A user setting up a raadfiles collection will typically set the root directory/directories with `set_raad_data_roots()`, then run the file cache list builder with `run_build_raad_cache()`, and then `set_raad_filenames()` to actually load the file cache into memory.
In a new R session there is no need to run `set_raad_filenames()` directly as this will be done as the package loads. To disable this automatic behaviour use `options(raadfiles.file.cache.disable = TRUE)` *before* the package is used or loaded. This is typically done when calling `run_build_raad_cache()` in a cron task.

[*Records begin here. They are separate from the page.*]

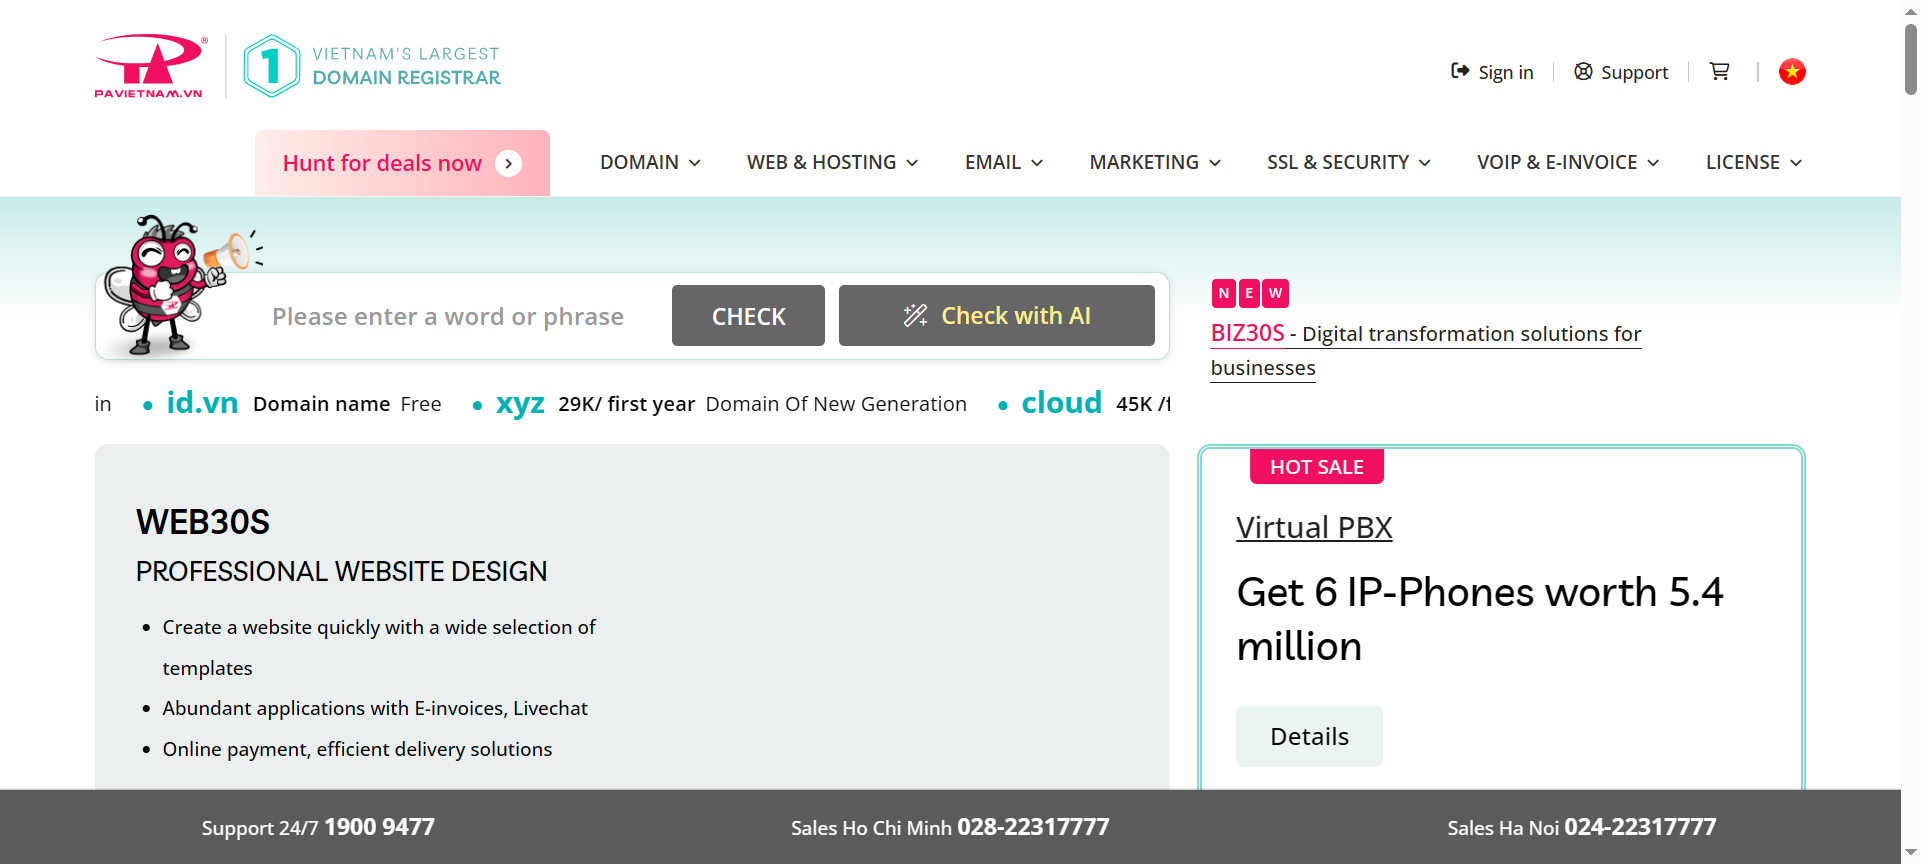This screenshot has width=1921, height=864.
Task: Click the Check with AI button
Action: tap(996, 316)
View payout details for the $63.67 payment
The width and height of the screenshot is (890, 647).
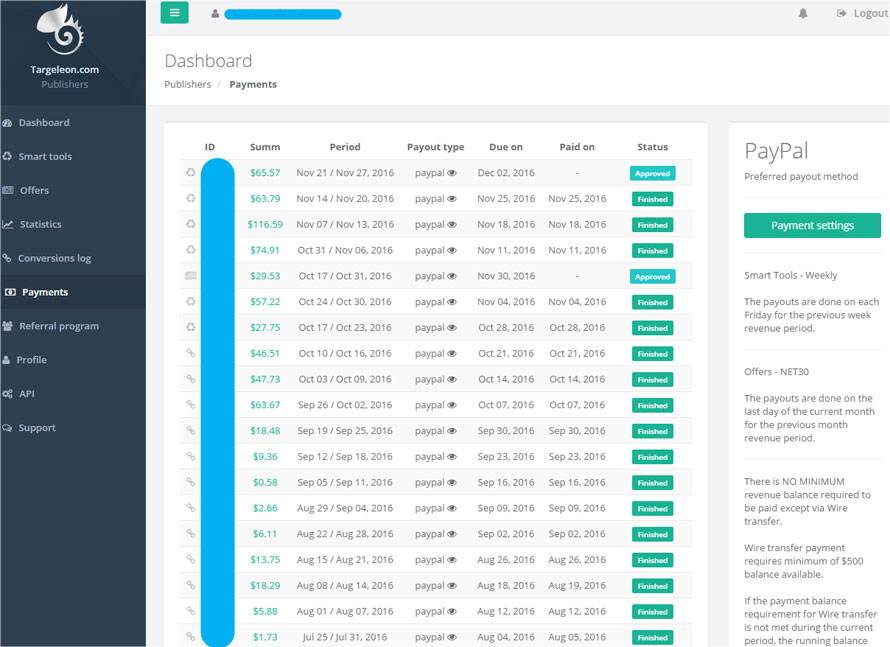pyautogui.click(x=452, y=405)
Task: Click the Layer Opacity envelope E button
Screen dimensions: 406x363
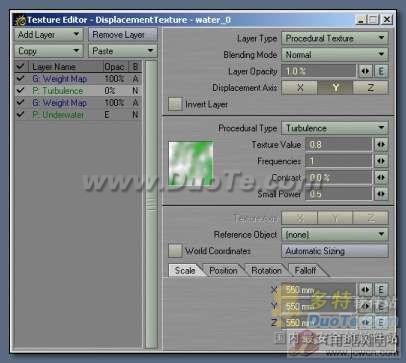Action: tap(381, 71)
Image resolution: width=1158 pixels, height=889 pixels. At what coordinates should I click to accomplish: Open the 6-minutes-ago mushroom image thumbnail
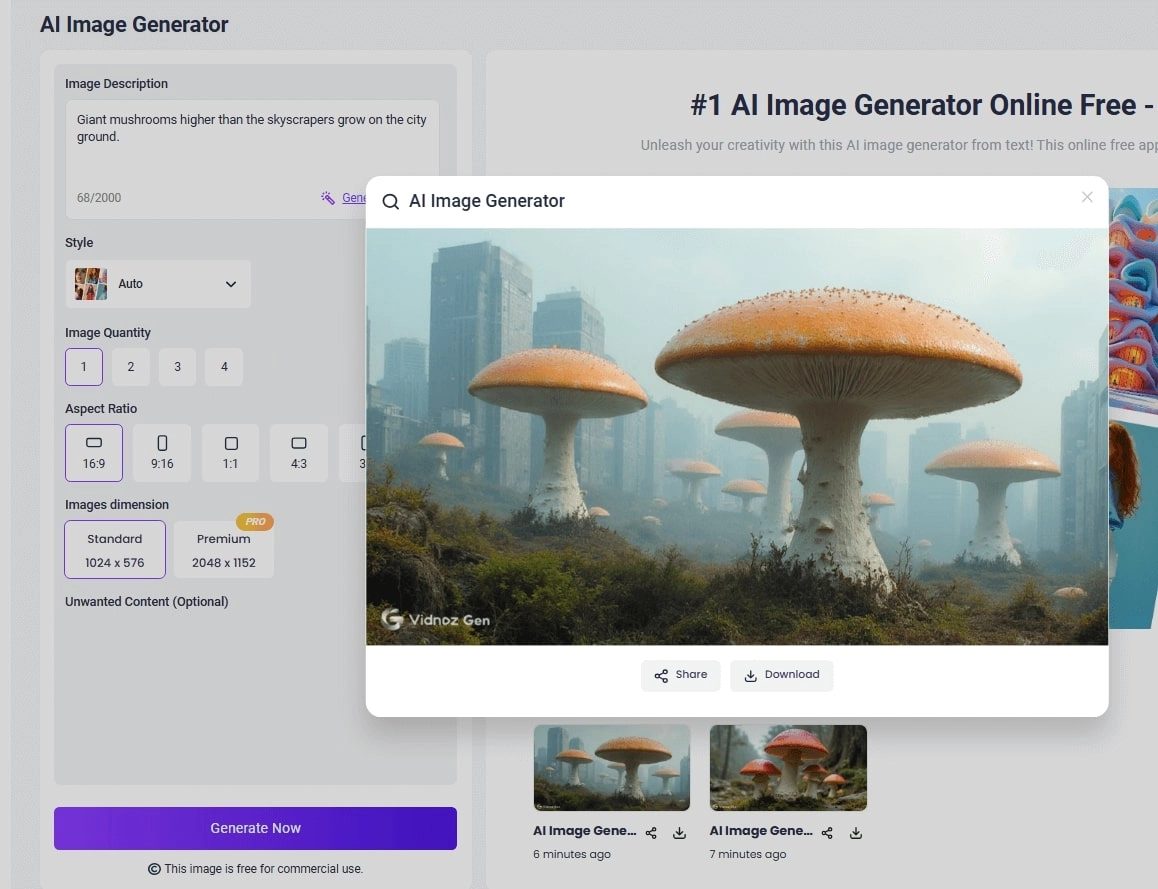tap(611, 767)
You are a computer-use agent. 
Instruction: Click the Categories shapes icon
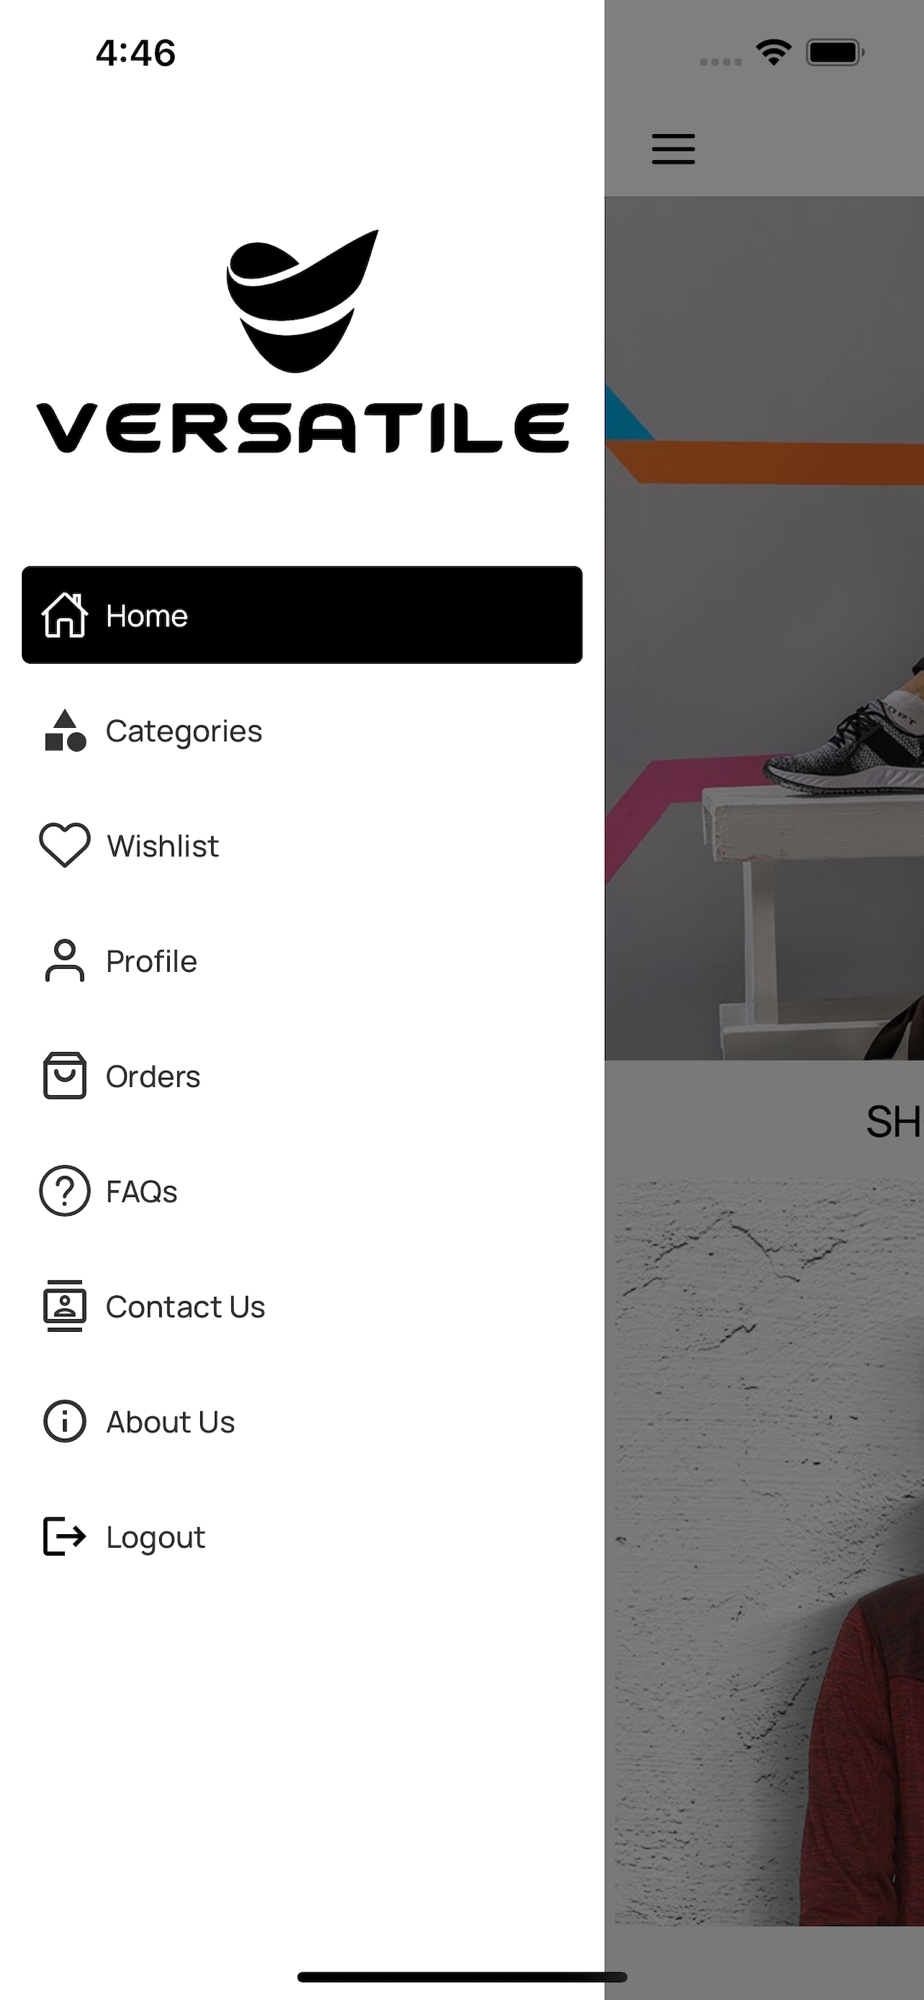65,731
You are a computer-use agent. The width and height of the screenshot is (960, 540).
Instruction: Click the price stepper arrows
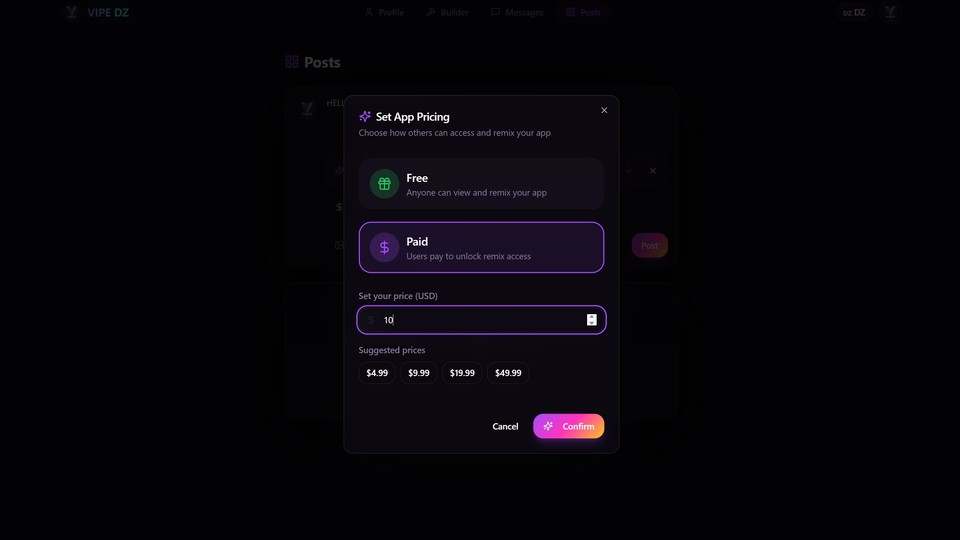[591, 320]
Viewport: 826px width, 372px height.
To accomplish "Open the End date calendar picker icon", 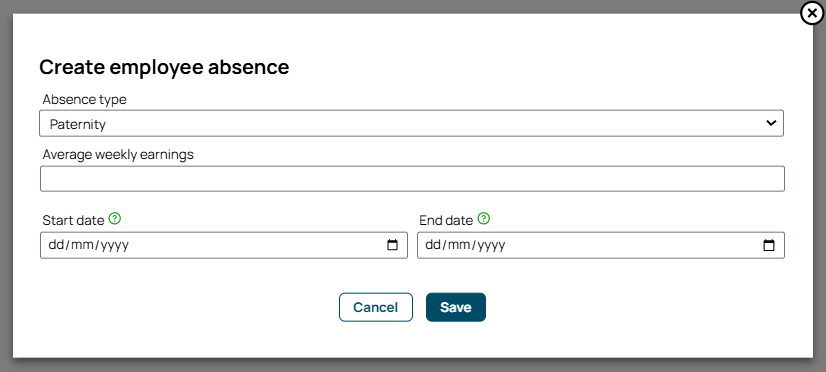I will tap(769, 245).
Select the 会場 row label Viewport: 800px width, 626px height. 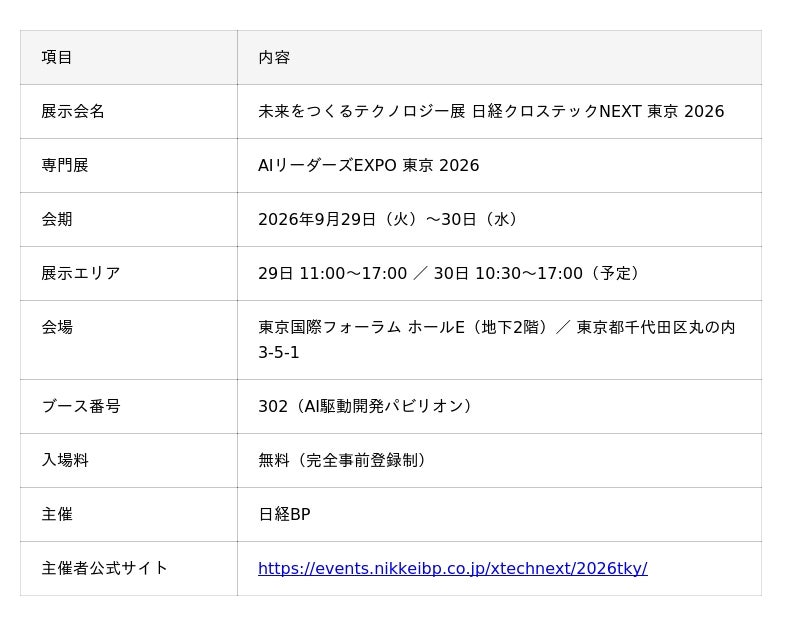[x=57, y=327]
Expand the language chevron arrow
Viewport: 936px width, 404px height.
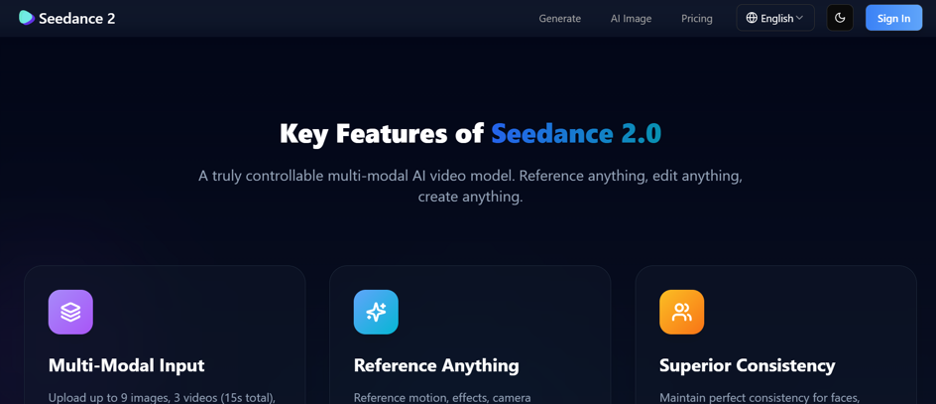tap(800, 18)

Every raadfiles file collection function (e.g. `oisst_daily_files`) will run `get_raad_filenames` to obtain the full raw list of available files from the global in-memory option `getOption("raadfiles.filename.database")` and there is a low threshold probability that this will also trigger a re-read of the file listing from the root directories. To avoid this trigger either use `getOption("raadfiles.filename.database")` directly to get the in-memory file list, or set `options(raadfiles.file.refresh.threshold = 0)` to prevent the trigger. (Set it to 1 to force it always to be read, also controlled by `set_raad_filenames(clobber = TRUE)`).
There is a family of functions and global options used for administration.
set_raad_data_roots | |
set data root paths, for normal use only one data root is needed | |
set_raad_filenames | |
runs the system to update the file listing and refresh it | |
get_raad_data_roots | |
returns the current list of visible root directories | |
get_raad_filenames | |
returns the entire list of all files found in visible root directories | |
run_build_raad_cache | |
scan all root directories and update the file listing in each | |
raadfiles.data.roots | |
the list of paths to root directories | |
raadfiles.file.cache.disable | |
disable on-load setting of the in-memory file cache (never set automatically by the package) | |
raadfiles.file.refresh.threshold | |
threshold probability of how often to refresh in-memory file cache (0 = never, 1 = every time `get_raad_filenames()` is called) |
Options used internally, and subject to control by adminstrator options and the running of admin functions (they may not be set).
raadfiles.filename.database | |
the data frame of all file names from the data roots | |
raadfiles.database.status | |
a status record of the in-memory filename database (timestamp) | |